Soal Latihan 1: Salin kata demi kata bagian renungan tentang umur panjang yang dibuka dengan kata-kata "Umur manusia di" dan ditutup dengan "dan umurnya panjang.".
Soal Latihan 2: Menurut renungan tentang umur panjang, berapa lama masa hidup manusia yang disebut dalam doa Musa?
Soal Latihan 3:
Tolong tentukan apakah setiap pernyataan berikut sesuai dengan renungan tentang umur panjang. Jawab ya atau tidak, lalu kutip kata-kata dari teks yang menjadi dasarnya.
(a) Ayah penulis sempat menyaksikan wisuda cucu sulungnya.
(b) Leluhur tertua, yaitu leluhur ke-15, berusia lebih dari 100 tahun.
(c) Pada masa PB, usia imam Zakharia disebutkan secara spesifik.

Umur Panjang Seperti Apa?

Umur Panjang Seperti Apa?

Bacaan : Efesus 6: 1-3.
Supaya kamu berbahagia dan panjang umurmu di bumi (Efesus 6: 3)

 

Saat papi saya sudah lumpuh (akibat Stroke dan Parkinson) sekian
tahun, beliau tetap berdoa ingin melihat cucu sulungnya/ putra saya
menjadi sarjana. Walaupun terharu, namun dalam hati saya kasihan pada
mami dan kakak yang merawat setiap hari. Akhirnya beliau wafat di usia 80
dan tidak sempat menyaksikan wisuda anak kami. Meskipun kondisi sulit,
ayah termasuk berusia panjang, sebab ayahnya meninggal di usia 62 tahun
saat ayah berusia 35 hari. Kakek-kakek buyutnya berusia 53-70 an tahun saja,
dan tertua leluhurnya yang ke 15, seorang wali usianya 100 tahun lebih.

Umur manusia di awal kitab Kejadian umumnya ratusan tahun dan itu
wajar sebab kondisi bumi lebih kondusif apalagi mendukung hanya beberapa
orang saja. Pasca air bah mulai ada penurunan, dan di masa Daud, dicatat
doa Musa yang menyebut masa hidup 70 tahun dan jika kuat 80 tahun (Mzm
90: 10). Dimasa PB nominal usia tidak disinggung spesifik, misalnya imam
Zakharia dan nabi Hana yang disebut lanjut usia.

Ayat diatas berada dalam konteks hubungan orang tua dan anak, namun
ada indikasi penting yaitu dua variabel yang disebut berurutan, pertama
kamu berbahagia dan kedua panjang umurmu. Dari frasa ini kita melihat sisi
personal seorang anak yang mematuhi (salah satu) perintah Allah untuk
menghormati orang tua adalah agar hidupnya bahagia dan umurnya panjang.

Segmen Data:

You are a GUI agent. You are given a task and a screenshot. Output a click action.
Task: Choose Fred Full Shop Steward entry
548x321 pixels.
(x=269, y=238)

Jawaban yang Diharapkan 1:
Umur manusia di awal kitab Kejadian umumnya ratusan tahun dan itu
wajar sebab kondisi bumi lebih kondusif apalagi mendukung hanya beberapa
orang saja. Pasca air bah mulai ada penurunan, dan di masa Daud, dicatat
doa Musa yang menyebut masa hidup 70 tahun dan jika kuat 80 tahun (Mzm
90: 10). Dimasa PB nominal usia tidak disinggung spesifik, misalnya imam
Zakharia dan nabi Hana yang disebut lanjut usia.

Ayat diatas berada dalam konteks hubungan orang tua dan anak, namun
ada indikasi penting yaitu dua variabel yang disebut berurutan, pertama
kamu berbahagia dan kedua panjang umurmu. Dari frasa ini kita melihat sisi
personal seorang anak yang mematuhi (salah satu) perintah Allah untuk
menghormati orang tua adalah agar hidupnya bahagia dan umurnya panjang.

Jawaban yang Diharapkan 2: 70 tahun, dan jika kuat 80 tahun.

Jawaban yang Diharapkan 3:
(a) Tidak: "tidak sempat menyaksikan wisuda anak kami"
(b) Ya: "tertua leluhurnya yang ke 15, seorang wali usianya 100 tahun lebih"
(c) Tidak: "Dimasa PB nominal usia tidak disinggung spesifik"